:: Problem statement ::
What you return must match, exactly, the lines running from the one containing "The image size" to the end of the data, both included, and must contain no pictures.

Collected data:
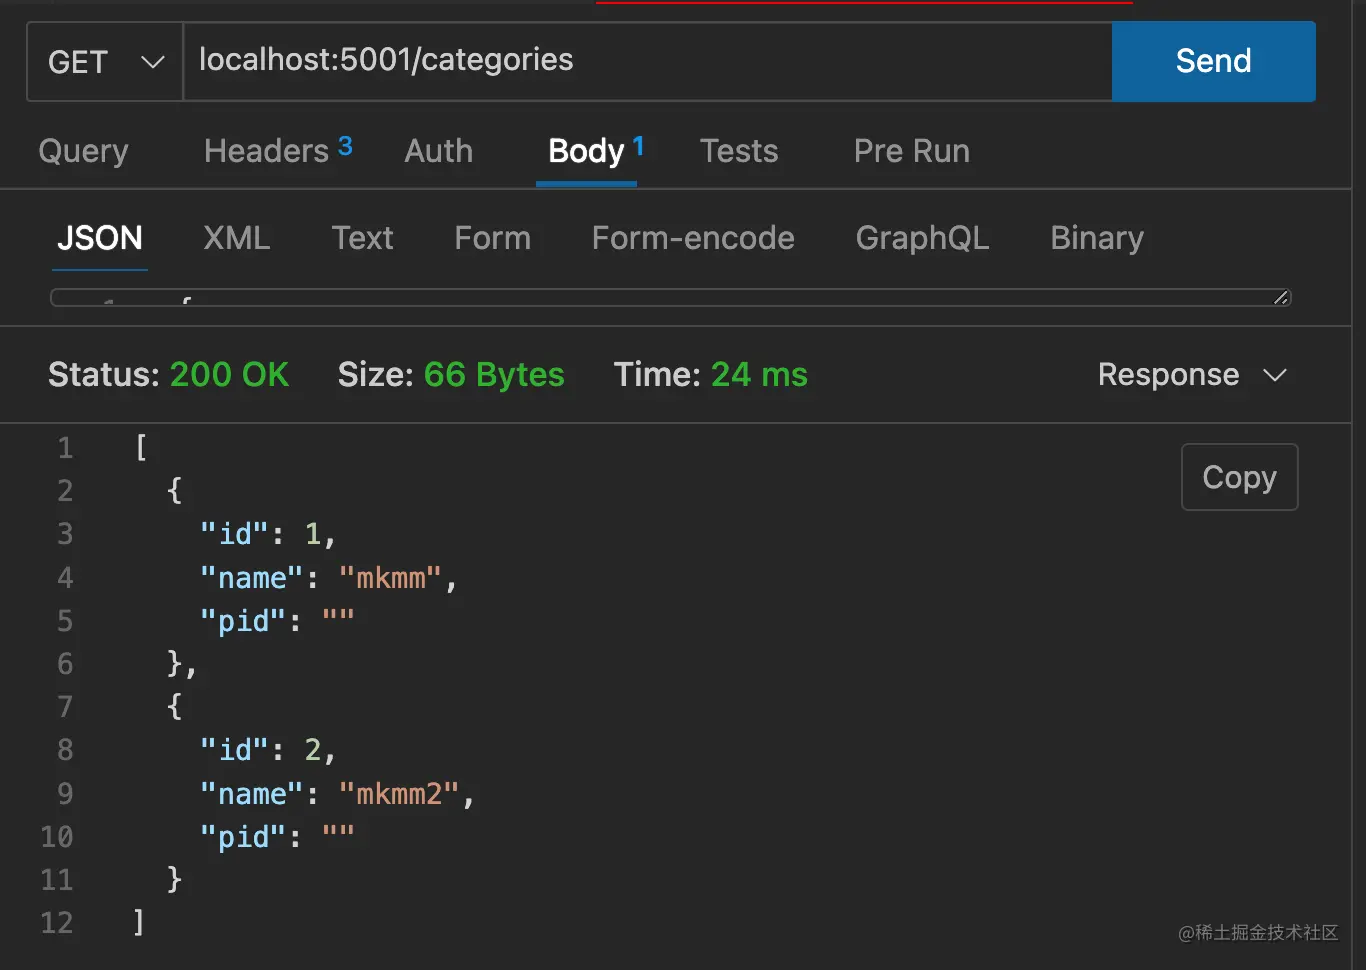1366x970 pixels.
Task: Switch to the Query tab
Action: coord(83,151)
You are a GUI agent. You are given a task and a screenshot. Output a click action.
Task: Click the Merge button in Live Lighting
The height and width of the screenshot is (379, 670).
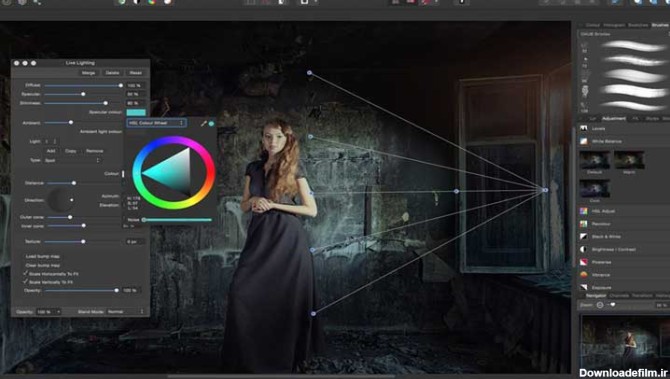(x=88, y=73)
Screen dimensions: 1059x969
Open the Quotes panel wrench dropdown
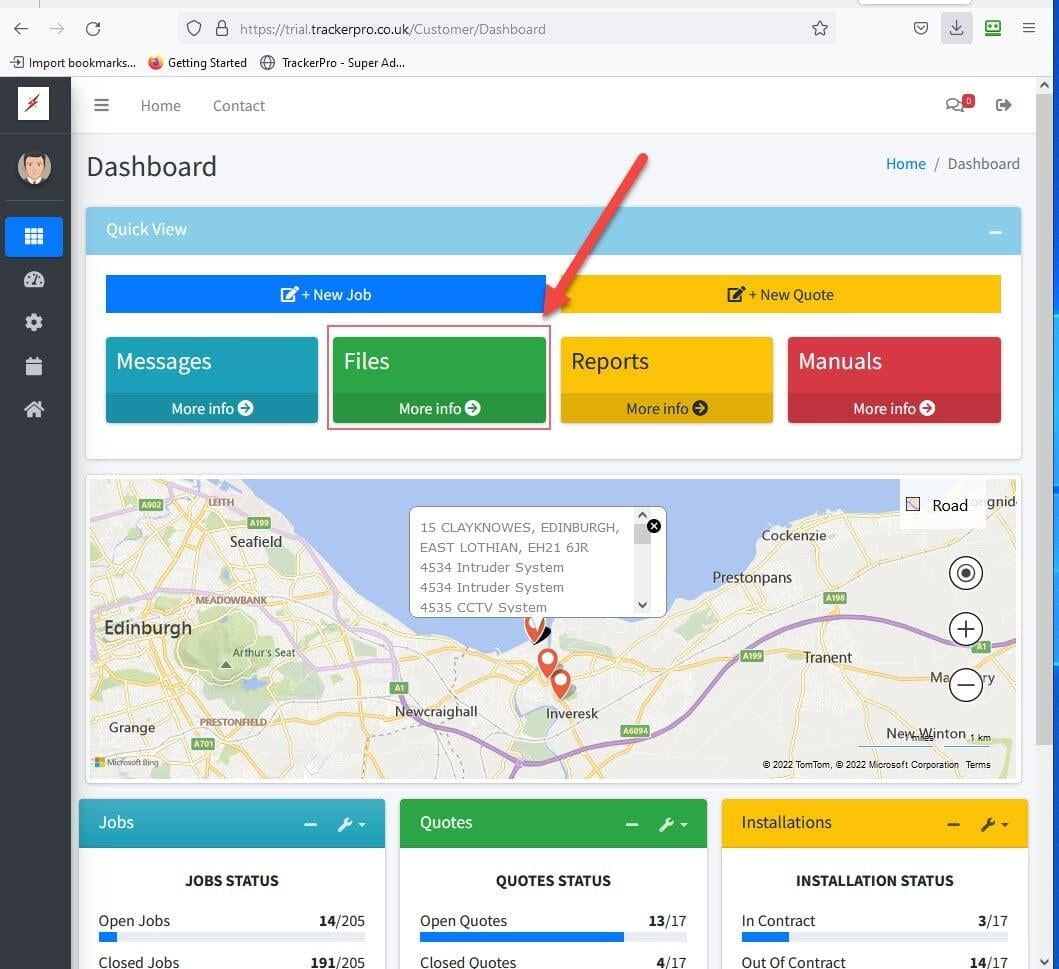tap(671, 824)
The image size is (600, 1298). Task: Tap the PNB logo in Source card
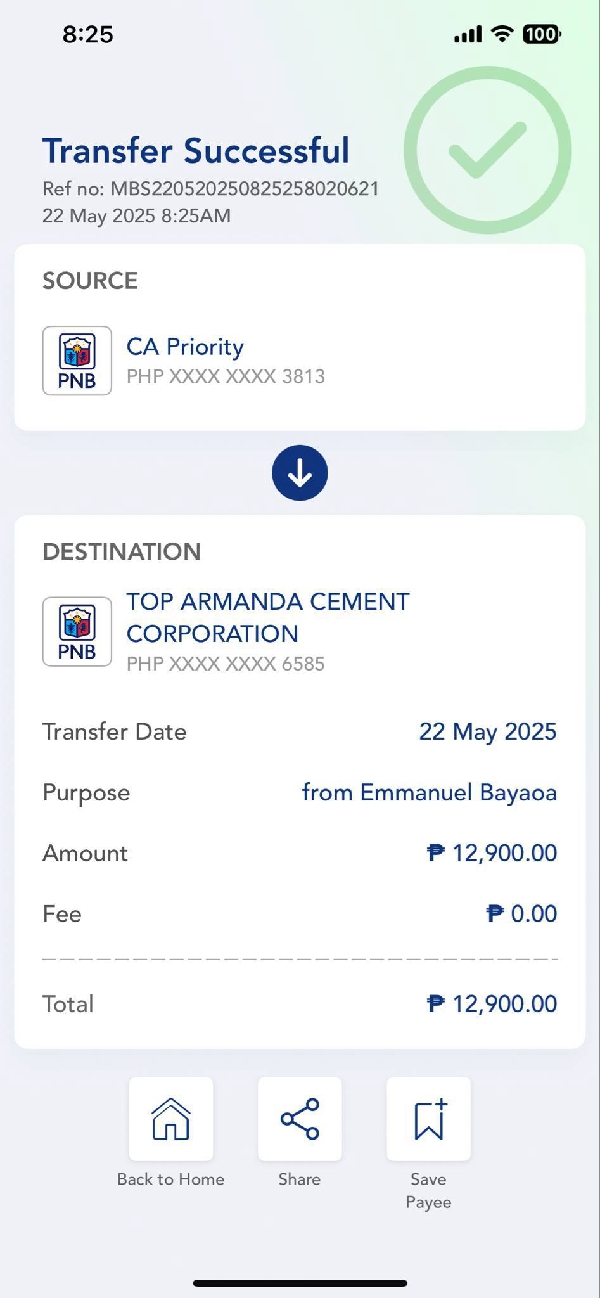click(77, 360)
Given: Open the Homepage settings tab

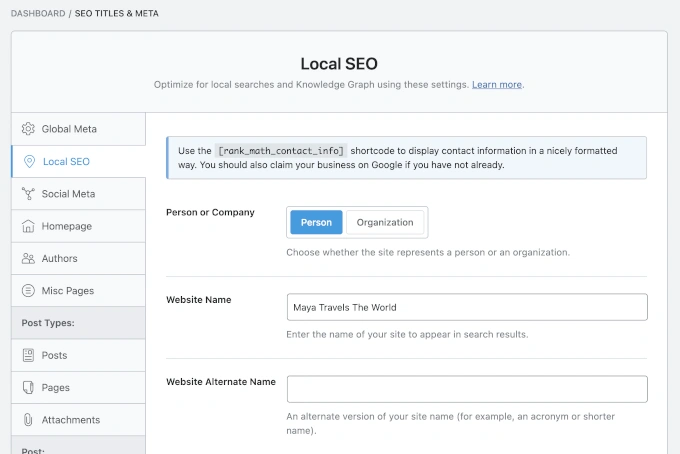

:: Answer box ::
The image size is (600, 1298). Task: Tap the PNB logo in Source card
click(77, 360)
Given: Open the Homepage settings tab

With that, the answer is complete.